The mean values of different solvent extractives have been indicated in the Table 1. Individual hot extractive values are higher than cold extractives one-obviously indicating the superiority of hot extraction process. Successive extractive value is highest in case of water, indicating the possibility of considerable content of polar compounds in seeds.
Mean ash values (%) were found to be 3.056 (total), 0.76 (Acid insoluble Ash)
and 0.84 (Water soluble ash). Total ash value is relatively low due to low content
of carbonates, phosphates, silicate and silica. Foreign matter in seeds was
5.36%. Low ash value and foreign matter may also be attributable to first-hand
collection of plant material from a non-polluted area (interior of Hamdard Nagar,
New Delhi) with sufficient green cover. Loss on drying turned out to be 9.09%
on account of loss of water and/or volatile chemicals. The average pH of aqueous
extract was 7.04. Seeds had a bitterness value of 125. No swelling was observed
possibly due to absence of mucilage in seeds. Foaming index was found to be
1080 (units g-1). Resin (5.53%) and fixed oil content (1.429%) was
observed. Fixed oil content is low on account of small endosperm region which
contains cells with fixed oils. Forty one white circular colony forming units
were detected in 1:100 dilution of seeds on nutrient agar medium. The results
of fluorescence analysis and color reactions of powder with different chemicals
have been shown in Table 2 and 3, respectively.
Preliminary phytochemical investigation was undertaken for the identification of different type of chemical constituents present in the seed. Screening of alcoholic and aqueous extracts indicate the presence of carbohydrates, protein, phenolic and triterpenoids (Table 4). Preliminary TLC finger prints of the seed extracts were developed and reported in Table 5.

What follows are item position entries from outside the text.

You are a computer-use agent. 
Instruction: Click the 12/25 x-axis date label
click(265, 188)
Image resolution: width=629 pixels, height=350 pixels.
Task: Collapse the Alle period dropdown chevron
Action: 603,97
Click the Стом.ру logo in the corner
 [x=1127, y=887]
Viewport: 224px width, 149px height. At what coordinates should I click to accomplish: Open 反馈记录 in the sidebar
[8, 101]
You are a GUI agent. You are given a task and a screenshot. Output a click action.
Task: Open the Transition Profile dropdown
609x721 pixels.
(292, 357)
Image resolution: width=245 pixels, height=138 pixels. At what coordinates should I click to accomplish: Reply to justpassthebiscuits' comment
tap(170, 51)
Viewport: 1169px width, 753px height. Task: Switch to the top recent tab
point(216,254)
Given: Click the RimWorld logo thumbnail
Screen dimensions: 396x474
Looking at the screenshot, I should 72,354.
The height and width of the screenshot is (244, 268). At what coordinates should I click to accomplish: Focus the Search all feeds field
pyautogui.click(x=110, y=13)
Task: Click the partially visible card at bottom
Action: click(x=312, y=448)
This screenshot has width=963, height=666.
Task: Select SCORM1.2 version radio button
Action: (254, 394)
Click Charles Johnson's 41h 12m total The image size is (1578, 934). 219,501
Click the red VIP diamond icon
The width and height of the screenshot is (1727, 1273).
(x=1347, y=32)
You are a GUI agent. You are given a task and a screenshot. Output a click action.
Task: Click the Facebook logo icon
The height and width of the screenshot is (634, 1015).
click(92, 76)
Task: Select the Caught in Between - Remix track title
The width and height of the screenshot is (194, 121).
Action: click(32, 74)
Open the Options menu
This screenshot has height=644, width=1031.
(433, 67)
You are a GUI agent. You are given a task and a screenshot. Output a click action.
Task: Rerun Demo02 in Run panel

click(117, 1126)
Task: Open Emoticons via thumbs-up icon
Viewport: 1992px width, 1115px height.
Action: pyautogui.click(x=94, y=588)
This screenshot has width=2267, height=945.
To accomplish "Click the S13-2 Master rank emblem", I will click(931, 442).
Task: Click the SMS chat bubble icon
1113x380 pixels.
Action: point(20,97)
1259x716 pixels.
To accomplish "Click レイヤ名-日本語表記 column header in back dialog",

|| Extractive values of henna seeds with different solvents
|| Florescence analysis of henna seed powder
|| Powdered drug reactions of henna seed extracts with different
|| Preliminary phytochemical tests of henna seed extracts
|+ = Present; - ve = Absent
|| TLC fingerprint of henna seed extracts
Fresh henna seeds have been subjected to preliminary pharmacognostic standardisation including phytochemical screening. The present investigation adds to the existing knowledge of henna seed and will be quite useful for development of a formulation for treating cases of body odor associated with diseased female reproductive system. Heavy load of microbe might have resulted from contamination during storage. There is a need to compare the microbial load of fresh and stored seeds. HPTLC fingerprinting w.r.t. class-specific marker compounds and their estimation in seeds needs to undertaken. Pharmacological studies are also required to validate the utility of seeds in gynecological problems.